Earlier studies have suggested that vitamins may have a beneficial effect on our cognitive function, and we also know that if you have impaired cognitive function you’re more likely to develop dementia.

Diet is also considered an important influence on dementia risk – a balanced diet, regular exercise and lots of social interaction are believed to be key to keeping this debilitating, life altering condition at bay.

The team of researchers from the Peninsula Medical School in Exeter, the University of Cambridge and the University of Michigan, looked at 2,000 people over age 65.

They measured vitamin D levels via blood work as well as asking volunteers to complete a test designed to assess mental decline. The subjects used in the work had taken part in the Health Survey for England, completed in 2000.

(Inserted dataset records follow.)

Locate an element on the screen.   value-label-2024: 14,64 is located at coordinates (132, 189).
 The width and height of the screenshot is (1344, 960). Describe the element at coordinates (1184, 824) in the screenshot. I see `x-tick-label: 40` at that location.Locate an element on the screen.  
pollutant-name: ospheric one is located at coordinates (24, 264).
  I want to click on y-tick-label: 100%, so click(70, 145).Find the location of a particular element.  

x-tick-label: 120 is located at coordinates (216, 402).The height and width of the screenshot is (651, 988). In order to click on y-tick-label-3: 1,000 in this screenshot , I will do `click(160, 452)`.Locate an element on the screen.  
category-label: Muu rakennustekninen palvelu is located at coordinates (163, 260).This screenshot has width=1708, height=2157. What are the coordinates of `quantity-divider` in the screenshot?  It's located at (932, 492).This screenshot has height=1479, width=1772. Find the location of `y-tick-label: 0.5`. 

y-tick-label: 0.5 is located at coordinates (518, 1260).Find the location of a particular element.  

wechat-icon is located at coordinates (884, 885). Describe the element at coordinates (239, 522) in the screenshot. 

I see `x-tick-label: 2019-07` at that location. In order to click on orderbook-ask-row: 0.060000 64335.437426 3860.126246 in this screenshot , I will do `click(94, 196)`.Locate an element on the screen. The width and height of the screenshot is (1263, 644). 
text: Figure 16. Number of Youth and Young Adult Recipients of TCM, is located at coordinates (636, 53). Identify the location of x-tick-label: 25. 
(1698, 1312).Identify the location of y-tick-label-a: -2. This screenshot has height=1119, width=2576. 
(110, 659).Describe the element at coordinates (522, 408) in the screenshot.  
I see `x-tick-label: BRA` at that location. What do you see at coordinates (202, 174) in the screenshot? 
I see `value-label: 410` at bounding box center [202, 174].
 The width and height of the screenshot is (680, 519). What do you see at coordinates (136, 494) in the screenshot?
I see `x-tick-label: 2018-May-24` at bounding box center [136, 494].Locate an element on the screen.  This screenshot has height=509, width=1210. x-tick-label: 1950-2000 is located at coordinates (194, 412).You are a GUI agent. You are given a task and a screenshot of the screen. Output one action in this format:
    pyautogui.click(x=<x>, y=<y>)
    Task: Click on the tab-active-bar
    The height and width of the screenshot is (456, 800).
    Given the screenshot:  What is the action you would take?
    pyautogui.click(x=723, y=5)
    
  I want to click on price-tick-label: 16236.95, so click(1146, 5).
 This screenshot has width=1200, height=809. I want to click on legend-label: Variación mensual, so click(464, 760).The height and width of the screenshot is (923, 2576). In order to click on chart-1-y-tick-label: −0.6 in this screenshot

Just over 200 of the study participants were found to have significant cognitive impairment, the team saw that those with lower vitamin D levels were at least two times more likely to have impaired thinking. As levels of vitamin D went down, levels of cognitive impairment went up.

The paper detailing the study appears in the December 2008 issue of the Journal of Geriatric Psychology and Neurology. Of course more work is needed to solidify the relationship between vitamin D and keeping the aging brain healthy and vibrant. Still this is a good start.

Dr. Iain Lang of the Peninsula Medical School in Exeter points out, “Given the growing burden of care associated with dementia, even if it reduced 10 per cent of dementia, it would make a massive difference. The amount that’s contained in a regular multi-vitamin tablet is fine.”

So if you’re in your middle years and concerned about your dementia risk, being sure you get enough vitamin D from your diet, or exposure to natural sunlight, can help as an effective mental health therapy aid keeping you sharp for years to come.